## [Your objective]
Copy task for the material below: print the line with "Click the timer stopwatch toolbar icon" and every line after it to the end, exactly as written, without the pictures.

Information Block Start

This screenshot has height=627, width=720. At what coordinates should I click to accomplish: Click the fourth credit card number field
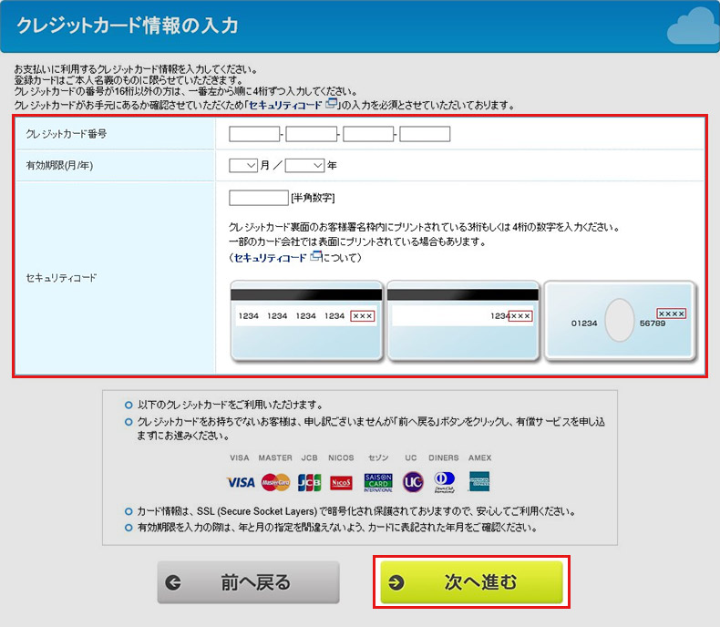[425, 135]
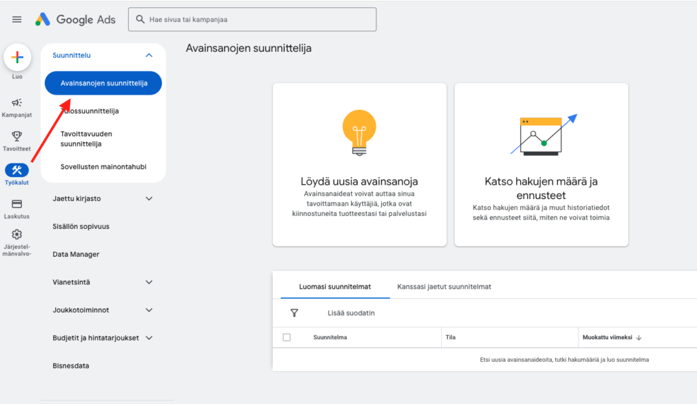Open Järjestelmänvalvoja gear icon
The width and height of the screenshot is (697, 404).
pos(17,234)
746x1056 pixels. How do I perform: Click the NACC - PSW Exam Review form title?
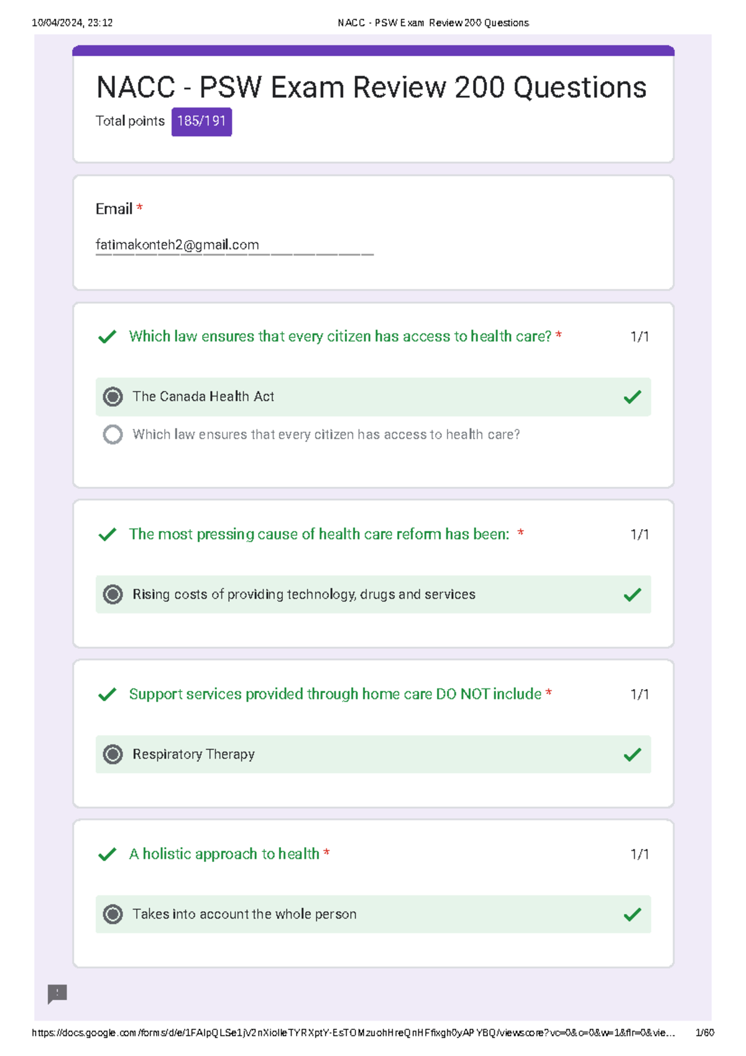371,87
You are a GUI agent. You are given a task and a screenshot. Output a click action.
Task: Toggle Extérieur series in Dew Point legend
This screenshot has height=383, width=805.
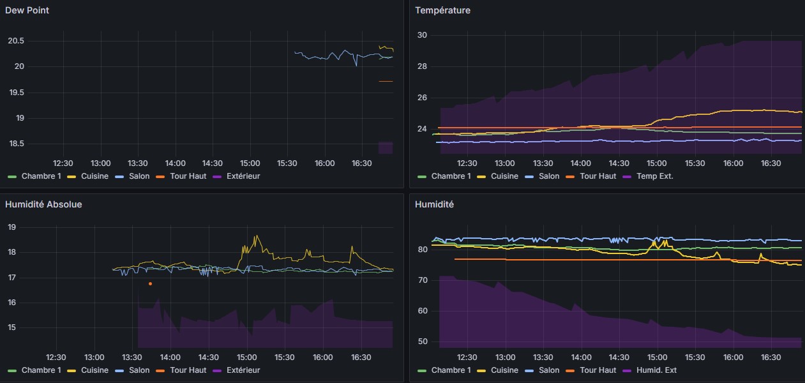pos(243,176)
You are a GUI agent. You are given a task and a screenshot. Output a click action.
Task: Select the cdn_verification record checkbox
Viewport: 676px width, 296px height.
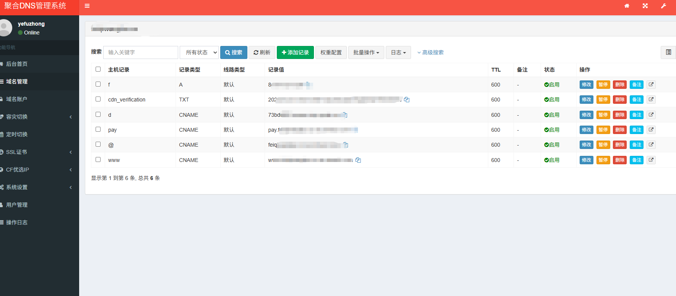point(98,99)
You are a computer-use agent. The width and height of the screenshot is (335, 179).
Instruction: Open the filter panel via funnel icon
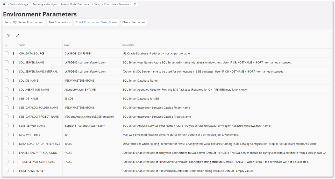click(x=9, y=35)
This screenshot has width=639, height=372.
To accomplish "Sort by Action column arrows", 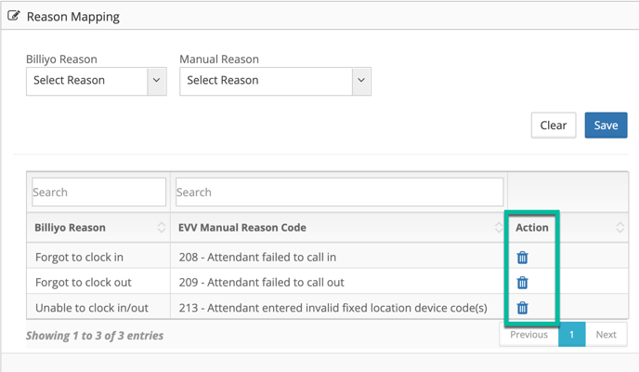I will coord(619,227).
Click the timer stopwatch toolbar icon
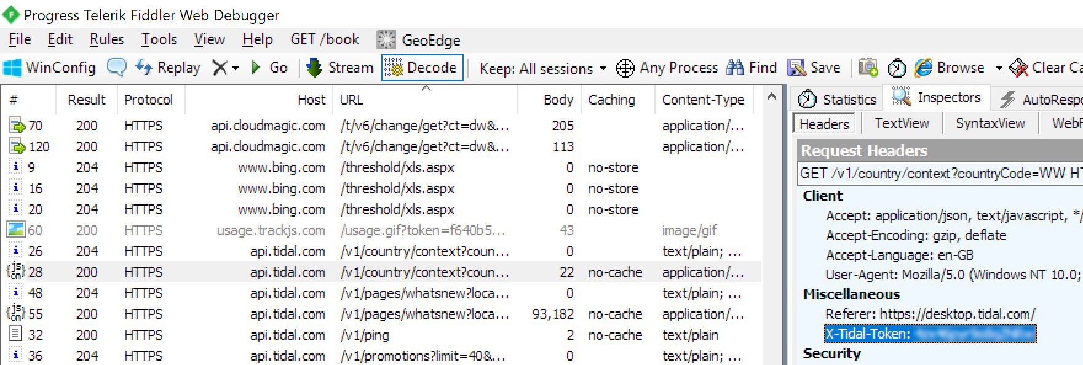The height and width of the screenshot is (365, 1083). (x=897, y=68)
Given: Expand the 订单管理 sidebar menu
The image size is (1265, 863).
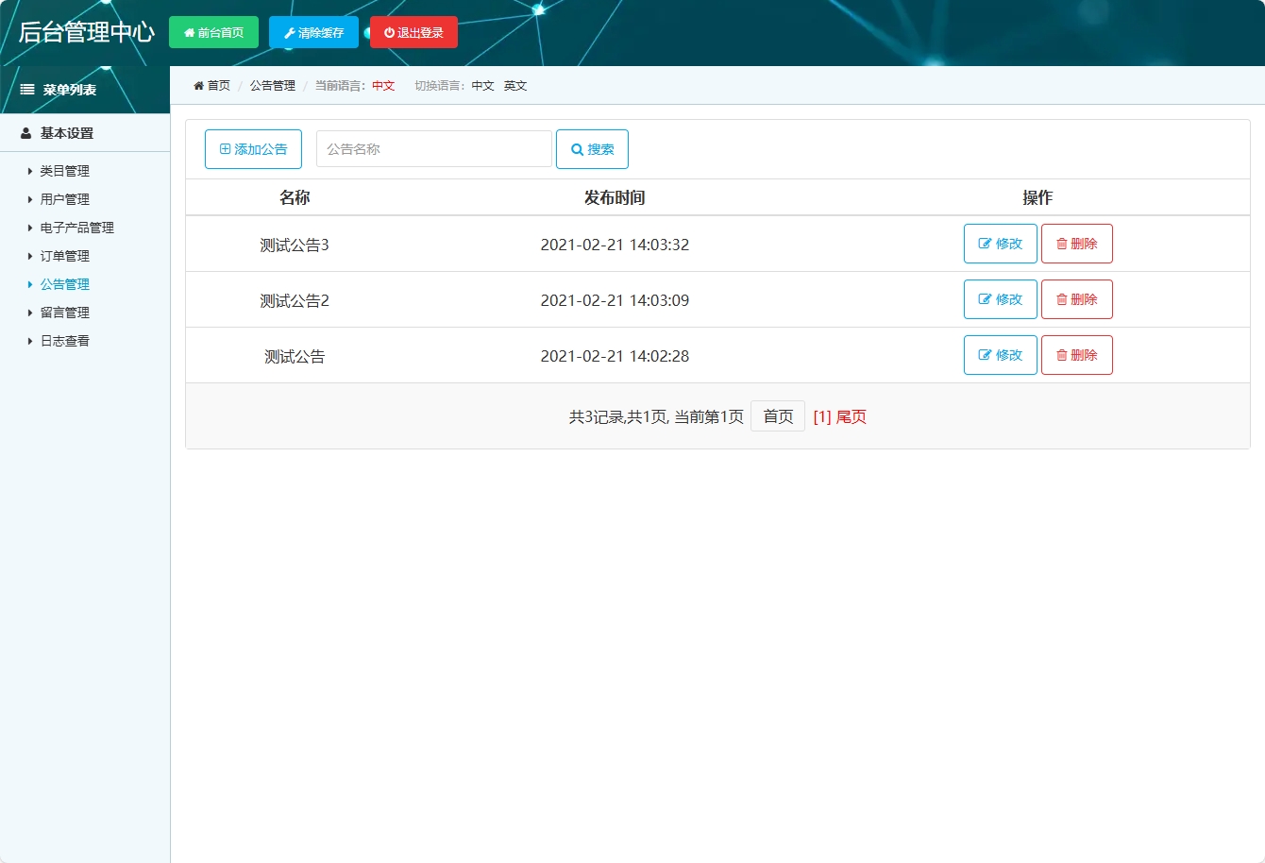Looking at the screenshot, I should [x=65, y=256].
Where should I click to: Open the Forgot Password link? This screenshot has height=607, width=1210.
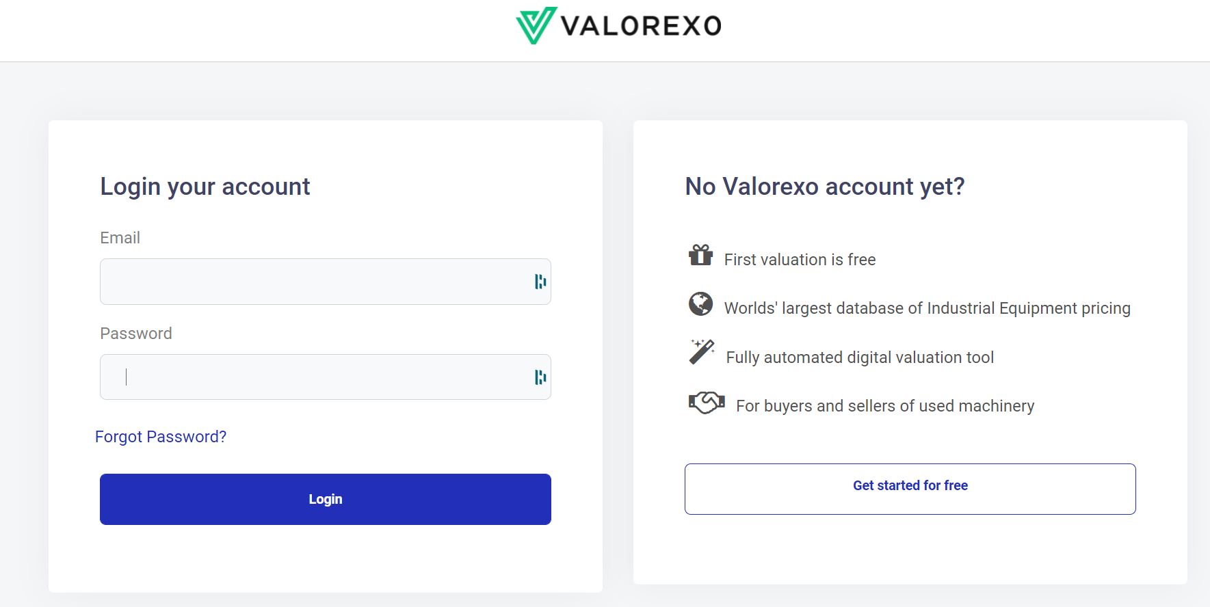point(161,437)
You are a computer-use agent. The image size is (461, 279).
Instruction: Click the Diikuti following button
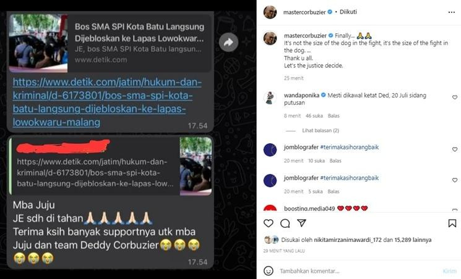(x=348, y=12)
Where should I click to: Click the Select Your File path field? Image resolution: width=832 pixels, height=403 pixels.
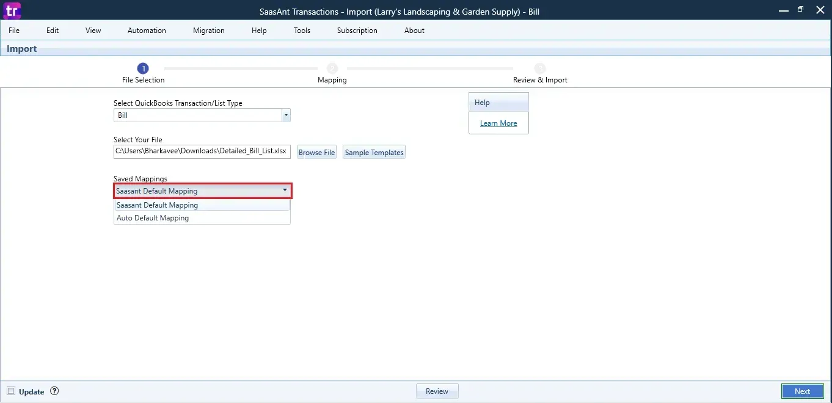[x=202, y=151]
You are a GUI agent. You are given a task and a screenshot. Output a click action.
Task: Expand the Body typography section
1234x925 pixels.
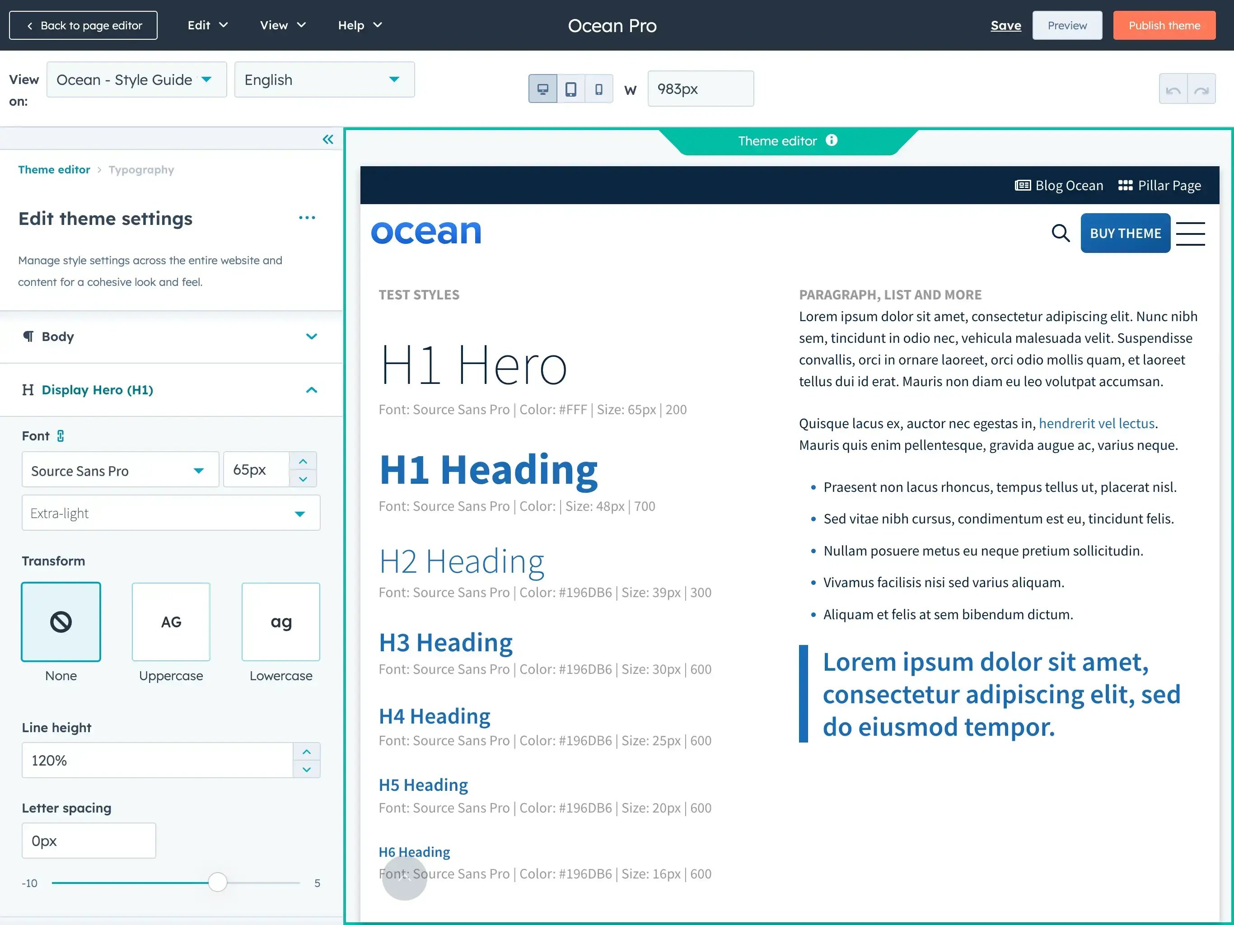(171, 336)
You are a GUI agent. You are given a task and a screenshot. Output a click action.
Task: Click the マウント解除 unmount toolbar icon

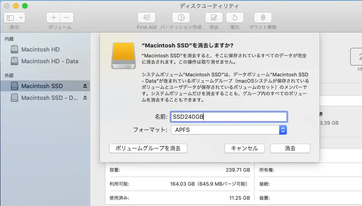click(x=263, y=18)
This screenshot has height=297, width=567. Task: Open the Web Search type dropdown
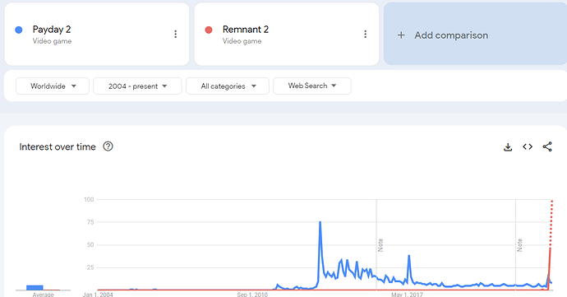312,86
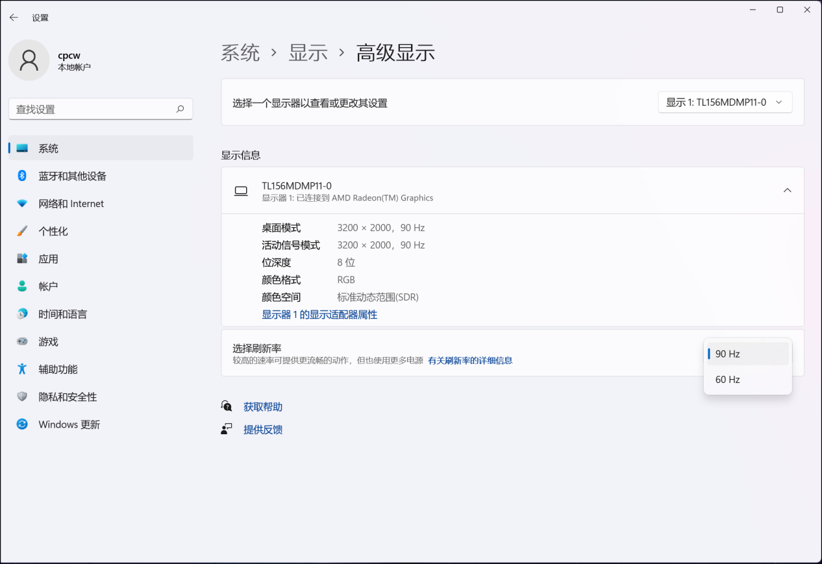Open 时间和语言 settings

tap(62, 314)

Information Block End

## [Exercise response]
Click the timer stopwatch toolbar icon
The height and width of the screenshot is (365, 1083). (x=897, y=68)
Given: Expand the 订单管理 sidebar menu
The image size is (1265, 863).
Looking at the screenshot, I should [x=65, y=256].
Where should I click to: Open the Forgot Password link? This screenshot has height=607, width=1210.
point(161,437)
You are a computer-use agent. The image size is (461, 279).
Instruction: Click the Diikuti following button
(x=348, y=12)
Where should I click to: Click the Select Your File path field? Image resolution: width=832 pixels, height=403 pixels.
[x=202, y=151]
You are a GUI agent. You are given a task and a screenshot. Output a click action.
Task: Expand the Body typography section
1234x925 pixels.
(171, 336)
You are a GUI agent. You are given a task and a screenshot. Output a click action.
Task: Click the マウント解除 unmount toolbar icon

click(x=263, y=18)
This screenshot has height=297, width=567. Task: Open the Web Search type dropdown
312,86
Open 时间和语言 settings

tap(62, 314)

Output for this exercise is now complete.